**TASK REQUIREMENTS**
Starting at the first line of the records below, reproduce every line up to and including the line with "Given: Open the Downloads breadcrumb folder", but leave out all pictures.

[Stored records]
================================
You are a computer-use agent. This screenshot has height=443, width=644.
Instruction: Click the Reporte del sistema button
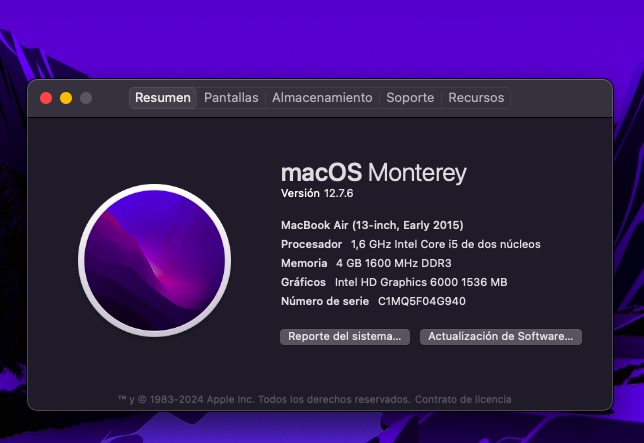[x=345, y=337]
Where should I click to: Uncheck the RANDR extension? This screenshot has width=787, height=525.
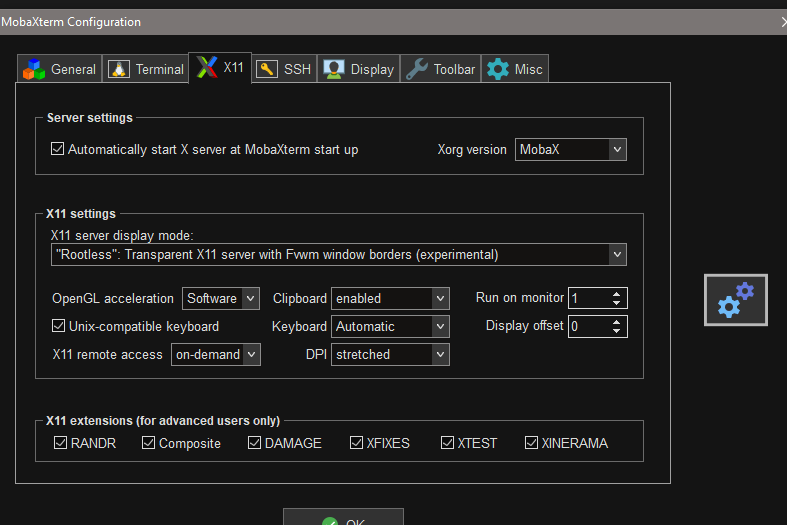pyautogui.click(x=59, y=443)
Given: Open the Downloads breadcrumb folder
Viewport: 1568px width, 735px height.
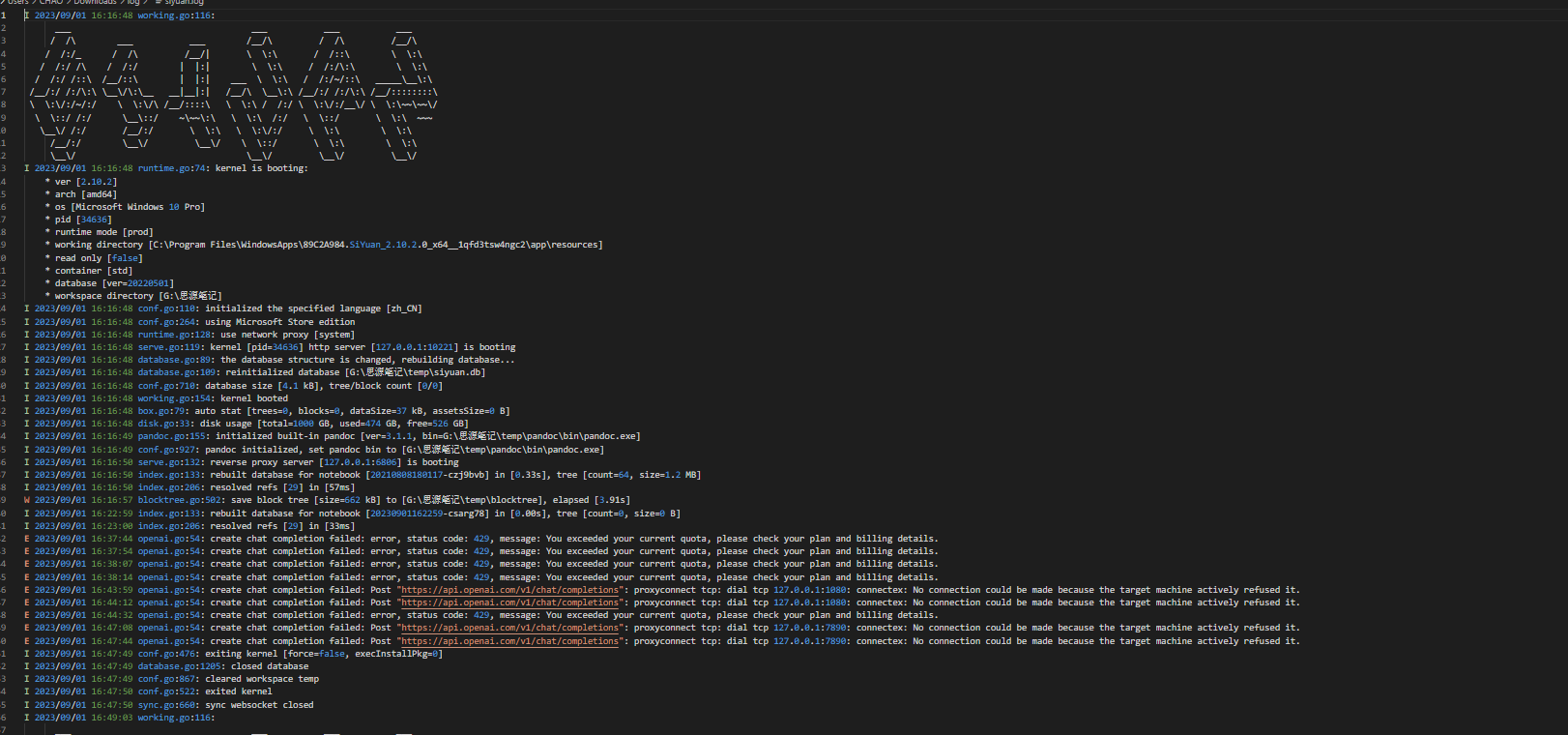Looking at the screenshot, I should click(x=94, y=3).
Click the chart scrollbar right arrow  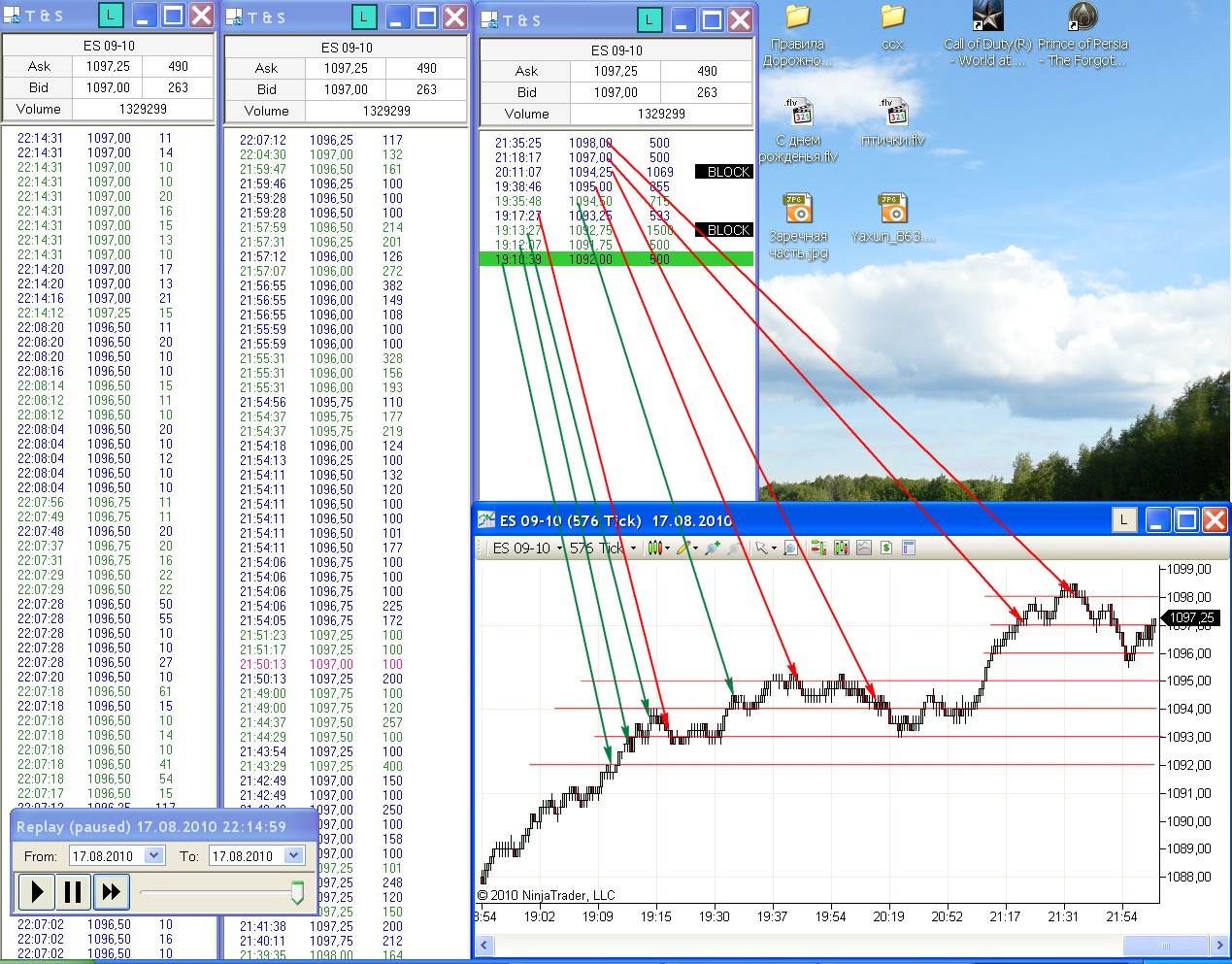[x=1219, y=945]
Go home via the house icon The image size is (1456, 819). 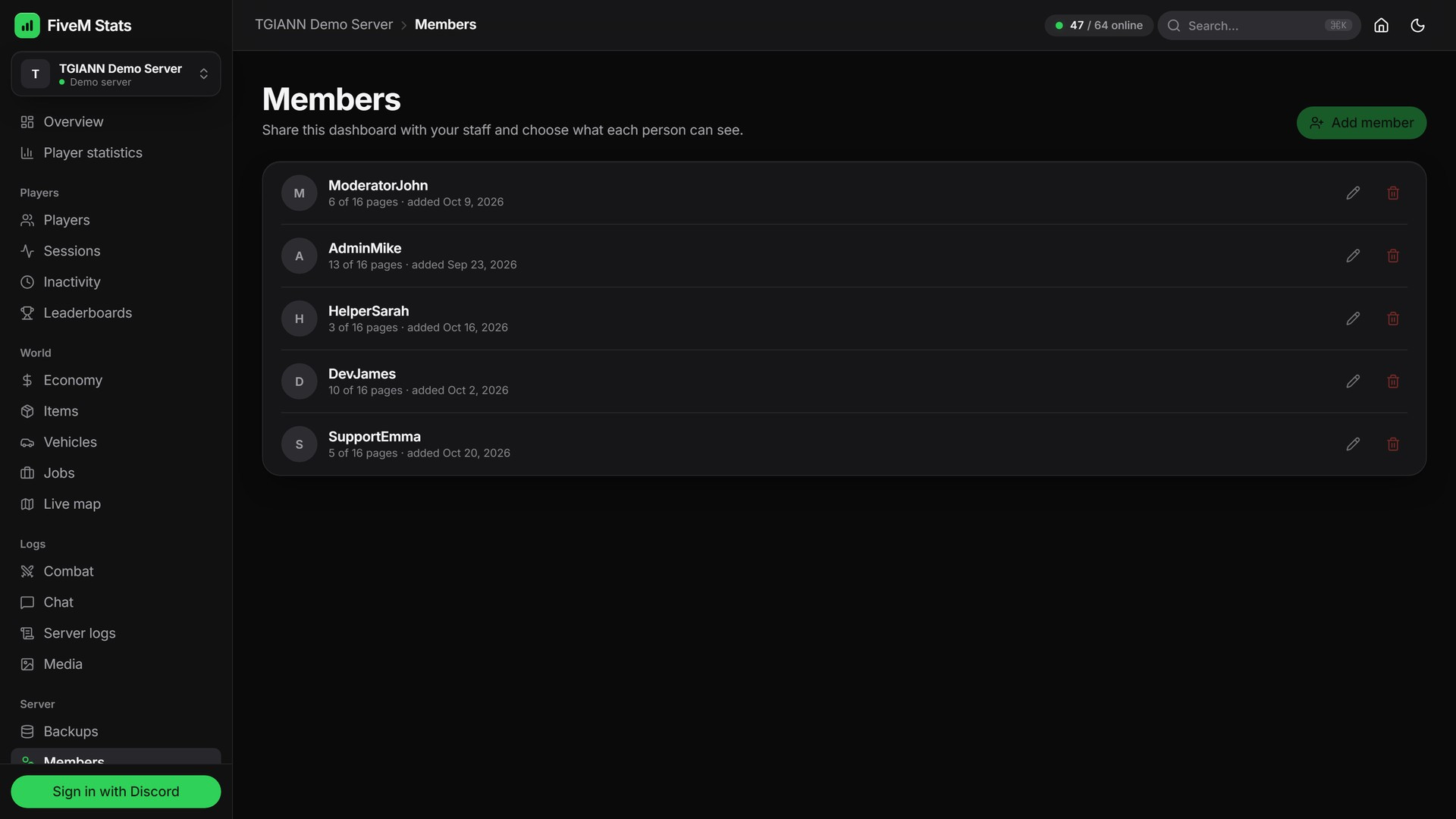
================================
**RESPONSE BOX**
You are a computer-use agent. This screenshot has height=443, width=644.
Instruction: Click the Reporte del sistema button
[x=345, y=337]
Where should I click to: Uncheck the RANDR extension? This screenshot has width=787, height=525.
pyautogui.click(x=59, y=443)
Given: Open the Downloads breadcrumb folder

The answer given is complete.